### WORK REQUEST:
Of the material below, only the lines from the line containing "Task: Open the Activate New Card link" down to the line containing "This screenshot has width=957, height=389." belong in the answer, written out exactly.

### EXTRACTED ENTRIES:
___

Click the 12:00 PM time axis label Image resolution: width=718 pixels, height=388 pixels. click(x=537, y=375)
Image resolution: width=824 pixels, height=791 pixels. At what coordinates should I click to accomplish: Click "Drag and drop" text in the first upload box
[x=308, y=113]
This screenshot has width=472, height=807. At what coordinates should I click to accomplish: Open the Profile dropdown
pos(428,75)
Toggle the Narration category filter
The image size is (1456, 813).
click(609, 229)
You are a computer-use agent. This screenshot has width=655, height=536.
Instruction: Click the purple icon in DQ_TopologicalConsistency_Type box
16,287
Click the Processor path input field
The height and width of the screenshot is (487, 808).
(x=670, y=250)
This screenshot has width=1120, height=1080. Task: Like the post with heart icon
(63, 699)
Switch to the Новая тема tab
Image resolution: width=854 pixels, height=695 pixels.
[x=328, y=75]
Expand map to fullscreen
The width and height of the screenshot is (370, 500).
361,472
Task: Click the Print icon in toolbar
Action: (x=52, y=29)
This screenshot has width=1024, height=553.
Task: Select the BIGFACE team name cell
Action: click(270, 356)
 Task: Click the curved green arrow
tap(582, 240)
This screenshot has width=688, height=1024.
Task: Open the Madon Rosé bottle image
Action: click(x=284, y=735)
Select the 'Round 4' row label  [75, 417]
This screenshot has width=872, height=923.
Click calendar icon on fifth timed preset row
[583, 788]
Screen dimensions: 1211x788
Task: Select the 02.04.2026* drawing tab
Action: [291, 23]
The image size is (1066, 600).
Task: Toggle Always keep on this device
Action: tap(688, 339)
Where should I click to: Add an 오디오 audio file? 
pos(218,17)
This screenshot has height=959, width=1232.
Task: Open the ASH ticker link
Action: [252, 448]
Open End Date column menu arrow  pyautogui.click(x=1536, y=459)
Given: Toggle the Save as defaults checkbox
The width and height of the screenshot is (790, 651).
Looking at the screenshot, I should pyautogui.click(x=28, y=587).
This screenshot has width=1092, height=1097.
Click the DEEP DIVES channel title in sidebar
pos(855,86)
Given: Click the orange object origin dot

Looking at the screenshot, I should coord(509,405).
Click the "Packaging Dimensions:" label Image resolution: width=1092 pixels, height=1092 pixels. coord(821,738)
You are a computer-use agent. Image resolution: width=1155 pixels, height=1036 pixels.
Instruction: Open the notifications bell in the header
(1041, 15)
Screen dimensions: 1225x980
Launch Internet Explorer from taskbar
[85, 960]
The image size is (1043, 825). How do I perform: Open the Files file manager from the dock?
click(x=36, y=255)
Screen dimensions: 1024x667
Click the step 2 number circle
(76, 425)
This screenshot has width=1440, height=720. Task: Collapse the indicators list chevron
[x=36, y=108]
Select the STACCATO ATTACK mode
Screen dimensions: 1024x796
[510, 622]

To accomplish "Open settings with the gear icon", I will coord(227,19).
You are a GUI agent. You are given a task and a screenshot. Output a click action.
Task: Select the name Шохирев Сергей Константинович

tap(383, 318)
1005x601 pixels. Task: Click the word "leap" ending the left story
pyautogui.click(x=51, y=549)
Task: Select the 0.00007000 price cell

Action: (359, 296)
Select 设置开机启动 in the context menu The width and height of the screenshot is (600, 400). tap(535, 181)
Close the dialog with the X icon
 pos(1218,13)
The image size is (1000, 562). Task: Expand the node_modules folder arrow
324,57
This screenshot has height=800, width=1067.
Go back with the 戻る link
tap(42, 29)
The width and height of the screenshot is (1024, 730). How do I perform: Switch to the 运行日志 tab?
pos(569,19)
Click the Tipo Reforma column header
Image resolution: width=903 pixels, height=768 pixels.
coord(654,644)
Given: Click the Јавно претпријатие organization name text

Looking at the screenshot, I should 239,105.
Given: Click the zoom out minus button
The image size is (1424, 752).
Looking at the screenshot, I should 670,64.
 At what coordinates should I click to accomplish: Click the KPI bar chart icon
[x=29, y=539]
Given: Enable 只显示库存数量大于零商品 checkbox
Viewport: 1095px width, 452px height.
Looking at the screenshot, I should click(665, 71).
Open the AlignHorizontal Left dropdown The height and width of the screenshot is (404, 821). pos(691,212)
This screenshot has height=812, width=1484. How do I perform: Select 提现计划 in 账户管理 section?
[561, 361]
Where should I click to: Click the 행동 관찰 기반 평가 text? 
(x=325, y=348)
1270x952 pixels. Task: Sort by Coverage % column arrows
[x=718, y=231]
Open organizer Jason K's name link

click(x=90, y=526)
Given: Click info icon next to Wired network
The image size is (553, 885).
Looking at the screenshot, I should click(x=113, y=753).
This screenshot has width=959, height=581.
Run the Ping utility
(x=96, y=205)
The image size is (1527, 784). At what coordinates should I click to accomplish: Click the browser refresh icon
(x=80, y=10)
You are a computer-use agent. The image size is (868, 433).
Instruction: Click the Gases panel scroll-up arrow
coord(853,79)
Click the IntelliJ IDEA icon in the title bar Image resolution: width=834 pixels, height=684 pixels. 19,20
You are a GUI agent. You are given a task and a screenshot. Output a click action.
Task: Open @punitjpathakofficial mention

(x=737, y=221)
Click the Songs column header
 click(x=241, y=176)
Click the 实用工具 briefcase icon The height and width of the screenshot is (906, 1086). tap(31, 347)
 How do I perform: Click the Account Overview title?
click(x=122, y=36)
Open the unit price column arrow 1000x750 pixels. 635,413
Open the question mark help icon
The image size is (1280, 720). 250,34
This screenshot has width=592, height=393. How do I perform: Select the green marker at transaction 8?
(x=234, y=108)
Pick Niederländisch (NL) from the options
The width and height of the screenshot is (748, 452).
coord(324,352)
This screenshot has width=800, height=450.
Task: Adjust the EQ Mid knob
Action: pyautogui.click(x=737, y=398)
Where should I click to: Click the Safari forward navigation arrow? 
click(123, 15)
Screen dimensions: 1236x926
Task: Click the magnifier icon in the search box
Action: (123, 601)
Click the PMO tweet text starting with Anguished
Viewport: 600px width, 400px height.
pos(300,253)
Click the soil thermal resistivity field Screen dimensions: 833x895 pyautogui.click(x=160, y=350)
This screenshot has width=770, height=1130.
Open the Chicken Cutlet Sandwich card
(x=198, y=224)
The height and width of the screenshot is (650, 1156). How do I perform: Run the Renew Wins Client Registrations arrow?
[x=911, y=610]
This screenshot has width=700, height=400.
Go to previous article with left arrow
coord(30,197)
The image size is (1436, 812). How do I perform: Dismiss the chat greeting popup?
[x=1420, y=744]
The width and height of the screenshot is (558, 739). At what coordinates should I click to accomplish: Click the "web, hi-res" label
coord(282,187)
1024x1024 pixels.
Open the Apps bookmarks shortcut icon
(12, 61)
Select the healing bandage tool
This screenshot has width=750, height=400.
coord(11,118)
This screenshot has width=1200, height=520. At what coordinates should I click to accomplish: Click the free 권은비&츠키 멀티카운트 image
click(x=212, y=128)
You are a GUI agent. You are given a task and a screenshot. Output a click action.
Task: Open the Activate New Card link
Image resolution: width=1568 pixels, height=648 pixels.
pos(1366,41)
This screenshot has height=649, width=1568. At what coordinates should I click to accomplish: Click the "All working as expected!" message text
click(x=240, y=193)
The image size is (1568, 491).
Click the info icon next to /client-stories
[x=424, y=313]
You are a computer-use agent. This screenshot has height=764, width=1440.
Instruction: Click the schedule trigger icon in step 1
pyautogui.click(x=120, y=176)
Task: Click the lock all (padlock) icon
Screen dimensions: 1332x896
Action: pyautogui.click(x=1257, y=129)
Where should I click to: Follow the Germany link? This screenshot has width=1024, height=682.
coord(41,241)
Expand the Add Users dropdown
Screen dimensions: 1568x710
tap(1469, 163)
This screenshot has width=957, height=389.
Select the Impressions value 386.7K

___

### RESPONSE AREA:
Task: Open the Activate New Card link
Image resolution: width=1568 pixels, height=648 pixels.
pos(1366,41)
This screenshot has height=649, width=1568. At what coordinates should I click to accomplish: Click the "All working as expected!" message text
click(x=240, y=193)
The image size is (1568, 491).
Click the info icon next to /client-stories
[x=424, y=313]
You are a computer-use agent. This screenshot has height=764, width=1440.
Instruction: Click the schedule trigger icon in step 1
pyautogui.click(x=120, y=176)
Task: Click the lock all (padlock) icon
Screen dimensions: 1332x896
Action: pyautogui.click(x=1257, y=129)
Where should I click to: Follow the Germany link? This screenshot has width=1024, height=682.
coord(41,241)
Expand the Add Users dropdown
Screen dimensions: 1568x710
tap(1469, 163)
This screenshot has width=957, height=389.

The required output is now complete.